>> start ENTRIES SHOWN
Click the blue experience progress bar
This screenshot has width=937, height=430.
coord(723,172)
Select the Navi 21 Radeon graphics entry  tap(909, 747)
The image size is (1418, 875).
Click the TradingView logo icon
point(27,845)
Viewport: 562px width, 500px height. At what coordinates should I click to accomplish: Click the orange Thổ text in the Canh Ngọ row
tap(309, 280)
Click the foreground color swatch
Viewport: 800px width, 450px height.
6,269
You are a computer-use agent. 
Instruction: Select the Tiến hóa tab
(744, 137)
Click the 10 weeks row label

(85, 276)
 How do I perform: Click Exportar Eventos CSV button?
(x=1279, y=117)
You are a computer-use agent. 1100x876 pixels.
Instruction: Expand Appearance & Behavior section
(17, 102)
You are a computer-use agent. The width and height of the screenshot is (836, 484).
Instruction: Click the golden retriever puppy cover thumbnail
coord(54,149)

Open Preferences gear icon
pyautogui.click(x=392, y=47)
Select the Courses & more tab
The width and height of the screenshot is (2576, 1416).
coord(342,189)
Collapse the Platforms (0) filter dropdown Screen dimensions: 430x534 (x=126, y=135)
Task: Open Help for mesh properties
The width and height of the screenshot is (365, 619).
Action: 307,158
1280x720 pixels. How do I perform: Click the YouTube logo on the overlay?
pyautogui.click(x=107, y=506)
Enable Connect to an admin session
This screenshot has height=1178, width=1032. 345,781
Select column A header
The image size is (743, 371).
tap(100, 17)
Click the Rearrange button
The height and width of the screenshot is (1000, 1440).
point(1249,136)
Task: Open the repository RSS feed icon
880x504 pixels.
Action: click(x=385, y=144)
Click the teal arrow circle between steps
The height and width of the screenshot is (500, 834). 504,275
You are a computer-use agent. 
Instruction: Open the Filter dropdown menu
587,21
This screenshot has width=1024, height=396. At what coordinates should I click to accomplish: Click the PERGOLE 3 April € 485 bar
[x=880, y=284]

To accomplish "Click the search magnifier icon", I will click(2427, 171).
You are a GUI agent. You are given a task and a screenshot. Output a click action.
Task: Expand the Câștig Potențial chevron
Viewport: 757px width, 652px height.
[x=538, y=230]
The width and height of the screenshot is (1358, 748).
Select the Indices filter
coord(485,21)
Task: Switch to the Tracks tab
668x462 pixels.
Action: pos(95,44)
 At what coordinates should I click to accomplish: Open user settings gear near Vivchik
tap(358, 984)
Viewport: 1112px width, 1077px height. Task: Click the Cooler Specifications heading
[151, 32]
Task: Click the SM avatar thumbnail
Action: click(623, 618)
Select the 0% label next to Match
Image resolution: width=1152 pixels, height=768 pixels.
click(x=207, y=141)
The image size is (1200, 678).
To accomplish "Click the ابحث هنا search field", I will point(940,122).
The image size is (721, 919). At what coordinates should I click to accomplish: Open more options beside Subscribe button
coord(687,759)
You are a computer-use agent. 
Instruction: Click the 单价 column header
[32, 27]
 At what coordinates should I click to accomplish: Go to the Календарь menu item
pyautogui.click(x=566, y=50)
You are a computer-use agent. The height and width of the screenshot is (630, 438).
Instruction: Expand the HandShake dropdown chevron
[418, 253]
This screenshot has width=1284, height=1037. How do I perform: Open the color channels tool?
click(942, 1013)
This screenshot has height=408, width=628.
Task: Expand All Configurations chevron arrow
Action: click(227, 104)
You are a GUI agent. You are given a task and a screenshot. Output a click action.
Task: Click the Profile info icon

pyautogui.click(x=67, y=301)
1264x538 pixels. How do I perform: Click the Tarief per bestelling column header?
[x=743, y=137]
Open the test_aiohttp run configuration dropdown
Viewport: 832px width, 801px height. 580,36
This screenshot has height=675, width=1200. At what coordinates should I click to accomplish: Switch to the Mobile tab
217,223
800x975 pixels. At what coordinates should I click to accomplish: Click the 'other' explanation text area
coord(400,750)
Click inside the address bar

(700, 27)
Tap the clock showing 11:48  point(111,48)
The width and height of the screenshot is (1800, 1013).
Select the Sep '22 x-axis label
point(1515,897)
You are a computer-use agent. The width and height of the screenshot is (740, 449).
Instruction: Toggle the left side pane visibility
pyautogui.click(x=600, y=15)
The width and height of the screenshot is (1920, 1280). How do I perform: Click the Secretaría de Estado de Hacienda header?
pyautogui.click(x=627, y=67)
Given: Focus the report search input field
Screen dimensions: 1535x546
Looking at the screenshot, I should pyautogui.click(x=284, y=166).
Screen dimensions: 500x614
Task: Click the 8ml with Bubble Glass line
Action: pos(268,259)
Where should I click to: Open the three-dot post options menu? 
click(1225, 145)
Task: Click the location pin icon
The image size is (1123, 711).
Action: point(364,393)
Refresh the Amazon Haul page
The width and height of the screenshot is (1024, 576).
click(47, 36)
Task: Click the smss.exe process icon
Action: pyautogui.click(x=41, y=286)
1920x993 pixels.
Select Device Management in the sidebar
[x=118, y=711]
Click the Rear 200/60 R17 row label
>> end ENTRIES SHOWN
→ TASK REQUIREMENTS: Can you write out, word for word, the records from the line containing "Click the teal arrow circle between steps" through the line containing "[x=880, y=284]", including both of those lines?

→ REPLY:
Click the teal arrow circle between steps
The height and width of the screenshot is (500, 834). 504,275
You are a computer-use agent. 
Instruction: Open the Filter dropdown menu
587,21
This screenshot has width=1024, height=396. At what coordinates should I click to accomplish: Click the PERGOLE 3 April € 485 bar
[x=880, y=284]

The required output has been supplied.